# Full Face Tinted Helmet Shield



## JD At The Lake (Feb 28, 2010)

I am looking for a face shield that I can attach to my Giro helmet to provide protection from the sun and bugs, etc. I was in Tokyo recently and saw a woman cycling to work with something like that on. It was a regular bike helmet with the shield attachment (not a xc helmet).

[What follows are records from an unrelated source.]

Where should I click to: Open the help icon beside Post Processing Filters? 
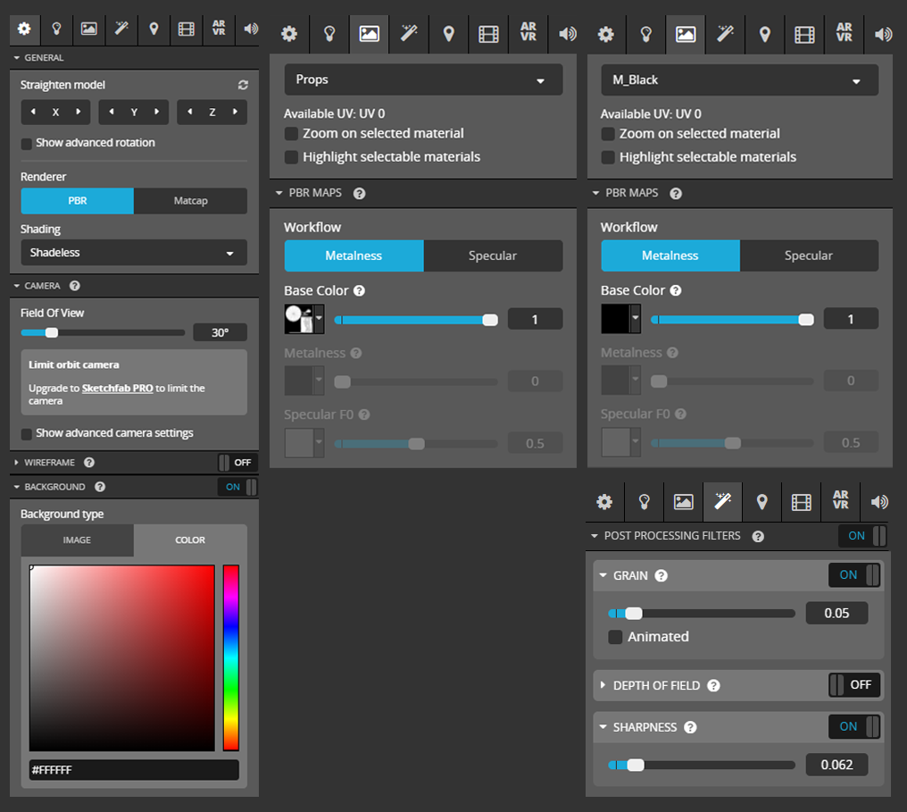[x=758, y=536]
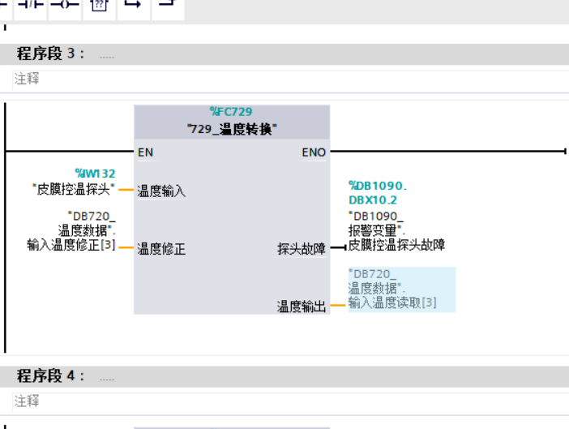Insert a normally open contact from toolbar

pos(4,5)
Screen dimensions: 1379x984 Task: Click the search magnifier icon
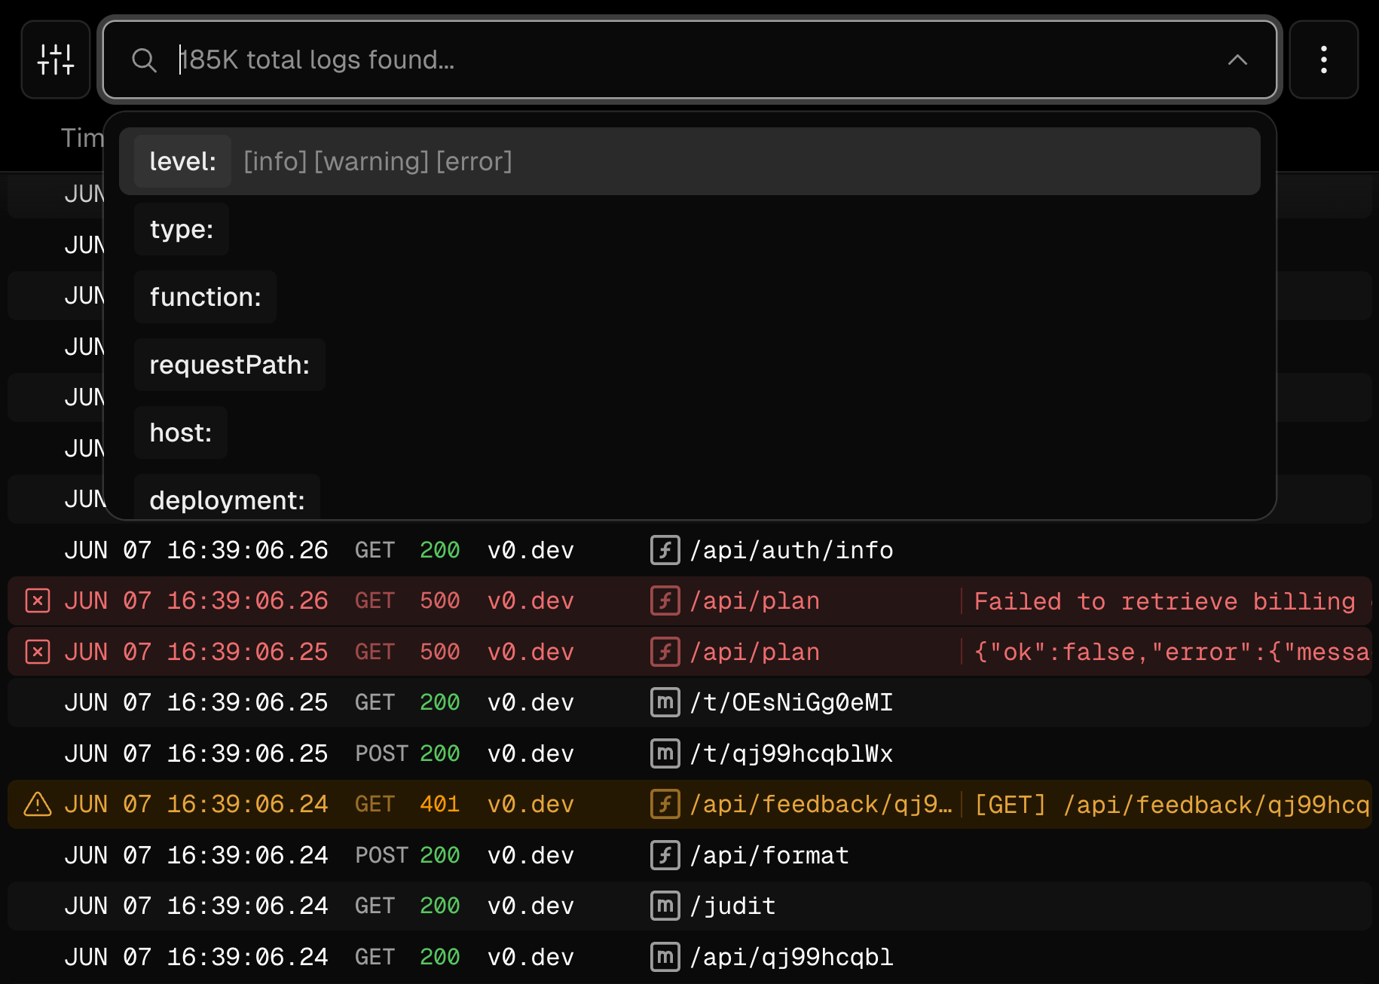pyautogui.click(x=145, y=60)
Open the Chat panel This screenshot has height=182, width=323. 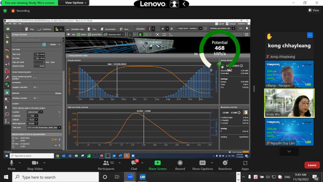(134, 163)
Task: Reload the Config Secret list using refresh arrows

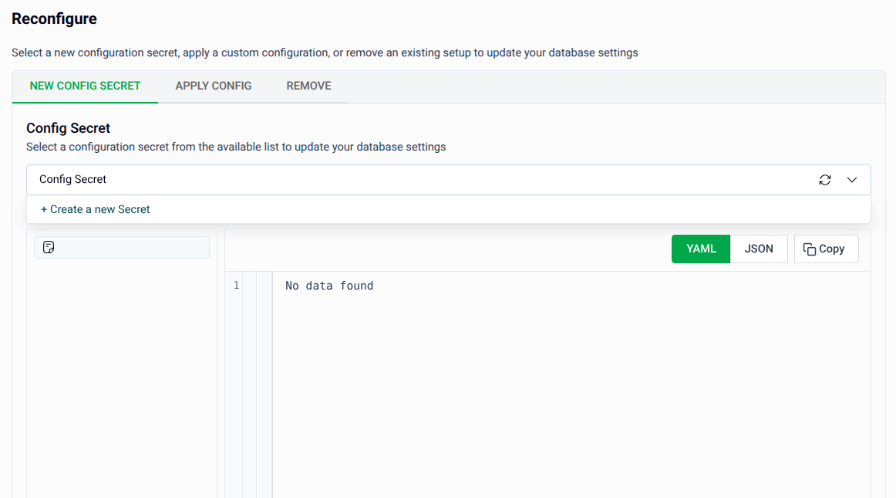Action: coord(825,179)
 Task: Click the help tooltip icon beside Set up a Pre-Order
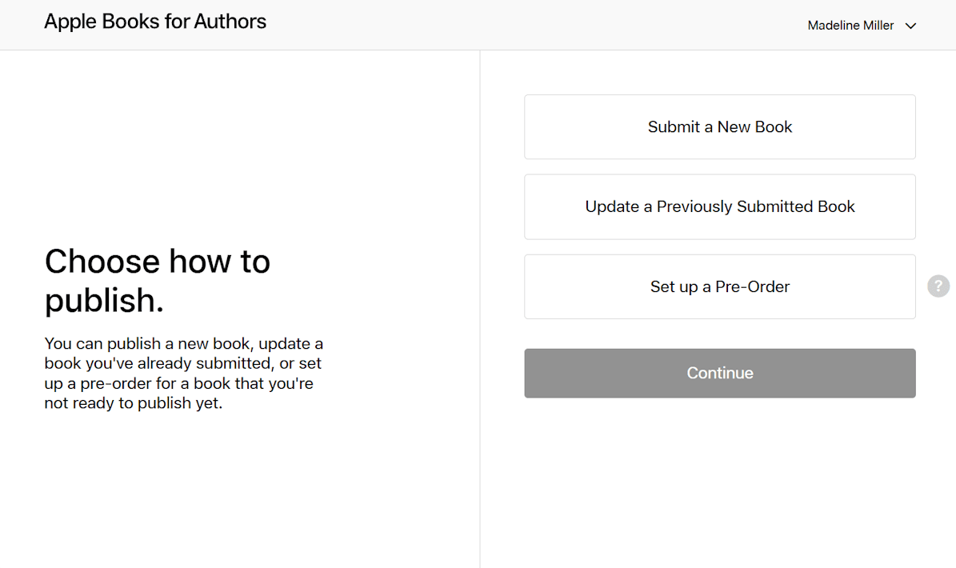pos(938,286)
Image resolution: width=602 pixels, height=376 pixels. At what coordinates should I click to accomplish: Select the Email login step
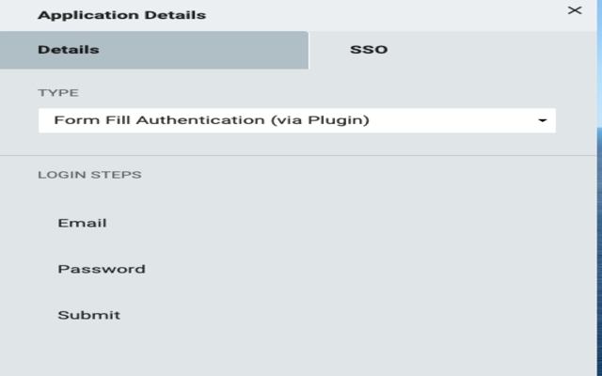click(82, 223)
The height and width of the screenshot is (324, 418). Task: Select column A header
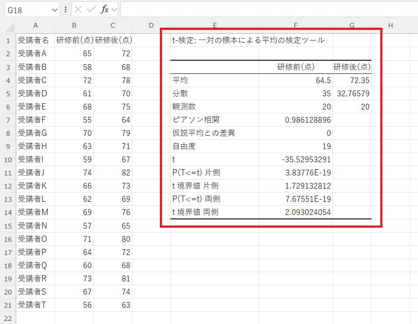35,26
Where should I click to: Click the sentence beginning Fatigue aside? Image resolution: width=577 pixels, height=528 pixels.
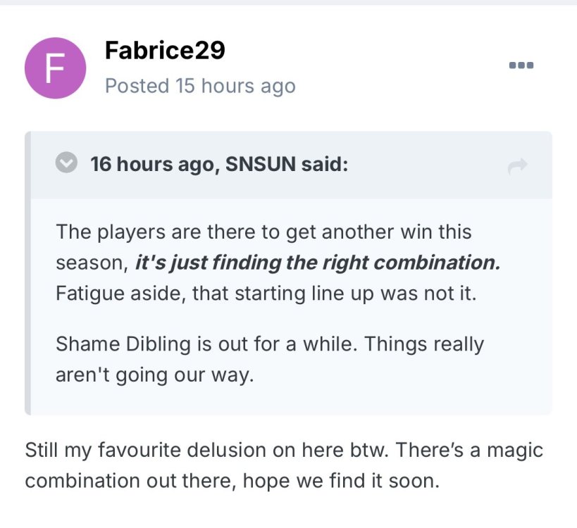266,293
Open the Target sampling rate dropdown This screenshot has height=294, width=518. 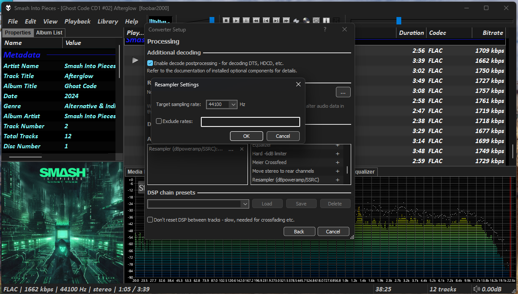tap(233, 104)
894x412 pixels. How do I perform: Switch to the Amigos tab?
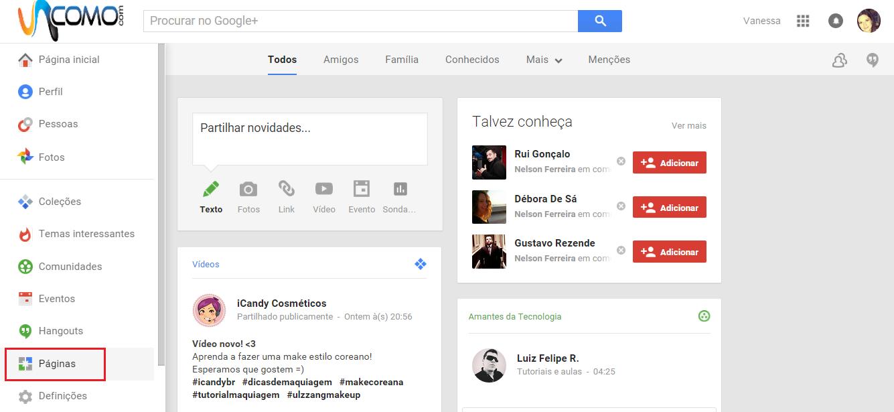point(341,60)
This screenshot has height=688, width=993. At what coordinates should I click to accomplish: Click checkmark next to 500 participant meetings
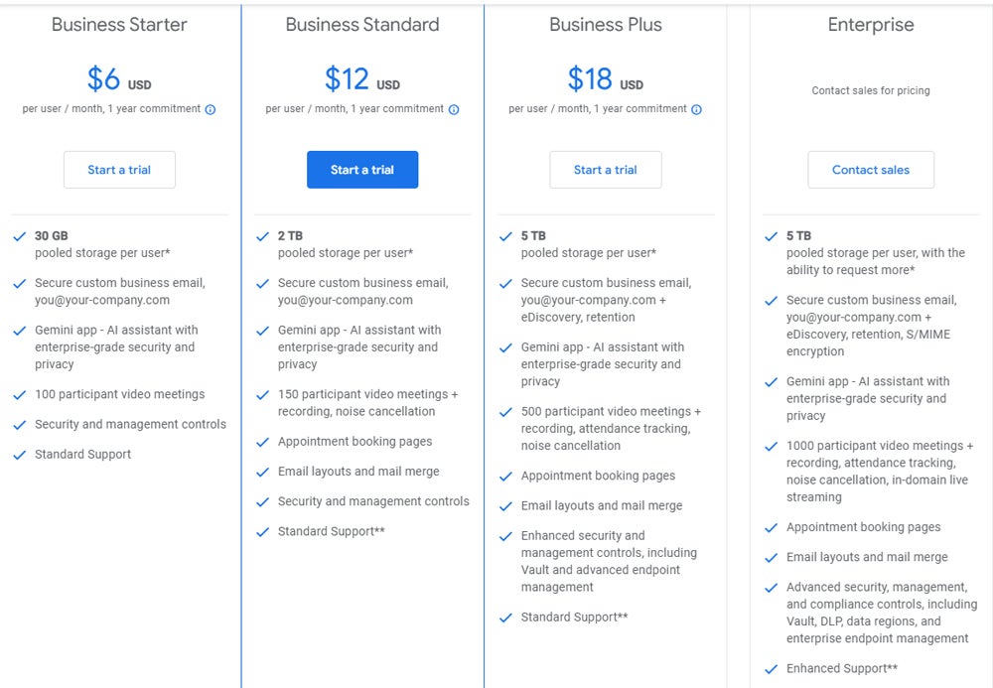(x=505, y=412)
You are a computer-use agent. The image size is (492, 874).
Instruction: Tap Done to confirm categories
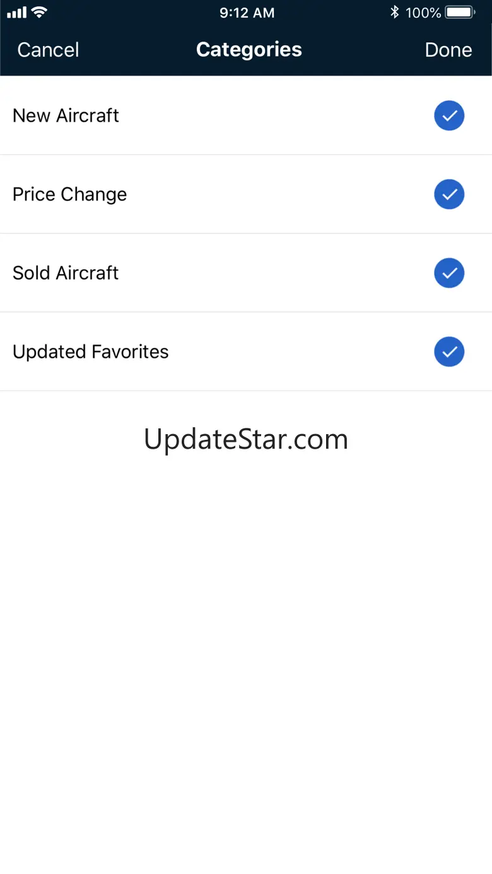pyautogui.click(x=448, y=50)
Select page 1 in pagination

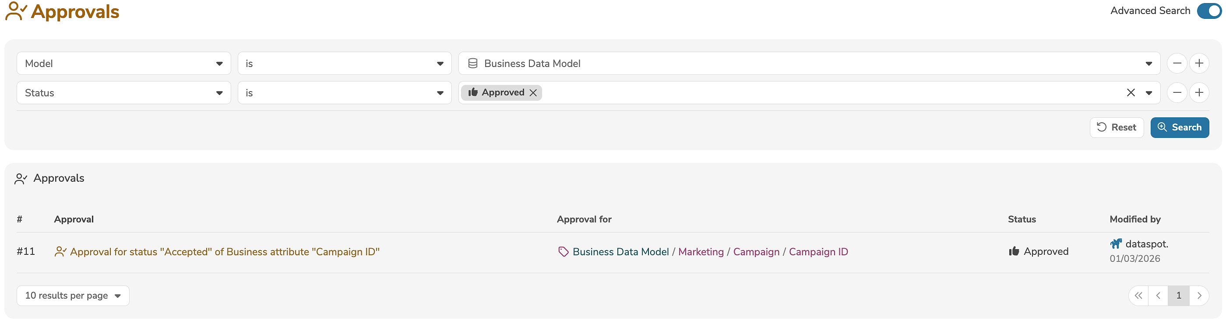tap(1178, 295)
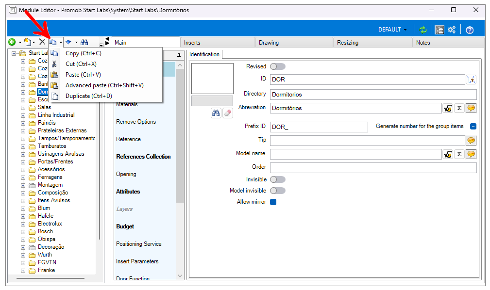This screenshot has height=290, width=490.
Task: Switch to the Drawing tab
Action: pyautogui.click(x=269, y=43)
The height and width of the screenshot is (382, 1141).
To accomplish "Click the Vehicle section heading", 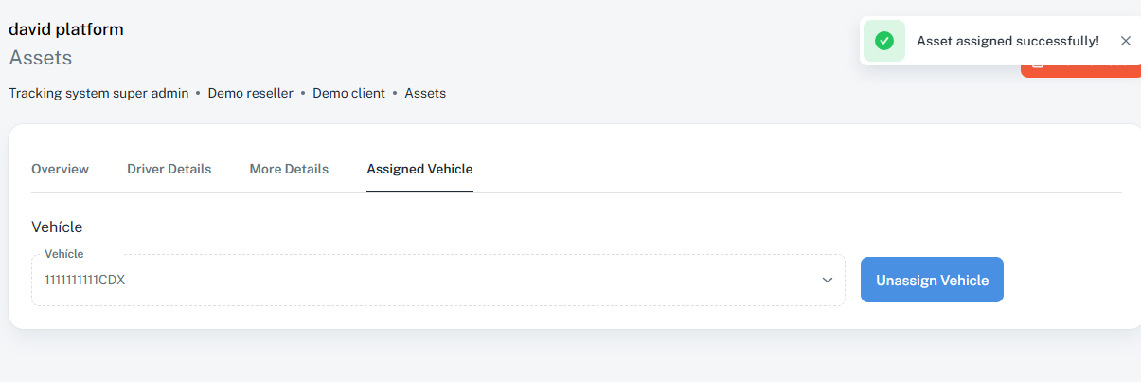I will tap(57, 227).
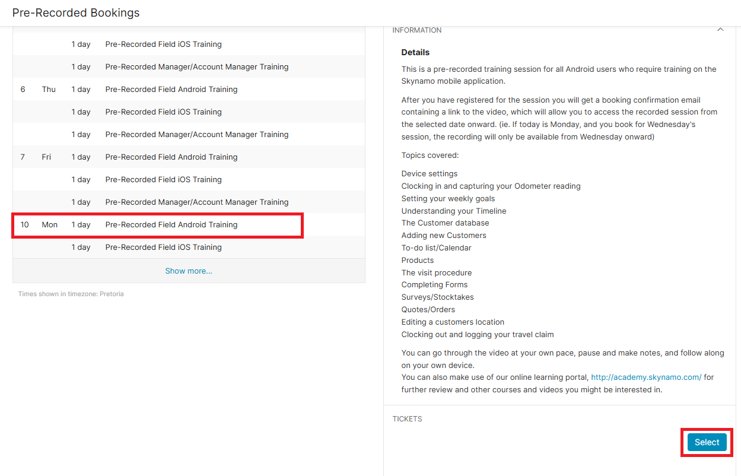Open the academy.skynamo.com link
741x476 pixels.
coord(646,377)
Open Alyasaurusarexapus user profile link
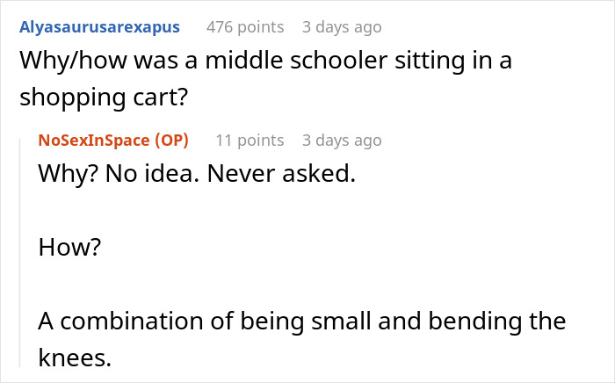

Has anyone else seen something like this?


----------



## il sogno (Jul 15, 2002)

Would this work?


Selev Tempo Aero Replacement Cycling Helmet Visors, Cycle Helmets, ProBikeKit United States


----------



## the_don (Mar 23, 2008)

In Japan they are popular, 

If you want one, I can send you one! They are quite cheap!


----------



## JD At The Lake (Feb 28, 2010)

Thanks. But I will be going there for two weeks soon and I will shop for one while I am there.


----------



## JD At The Lake (Feb 28, 2010)

Thanks, but no. I need sun protection as well.


----------



## spade2you (May 12, 2009)

Some time trial helmets are available with them. Team Sky uses Kask helmets that will offer a nice screen. 

Truth be told, this isn't done on normal helmets because the face shield is can get awfully warm and there's little to no ventilation. A good pair of cycling sunglasses like Oakley Jawbones, Smith Pivlock, etc., should be adequate shielding and still give you some wind to cool off.


----------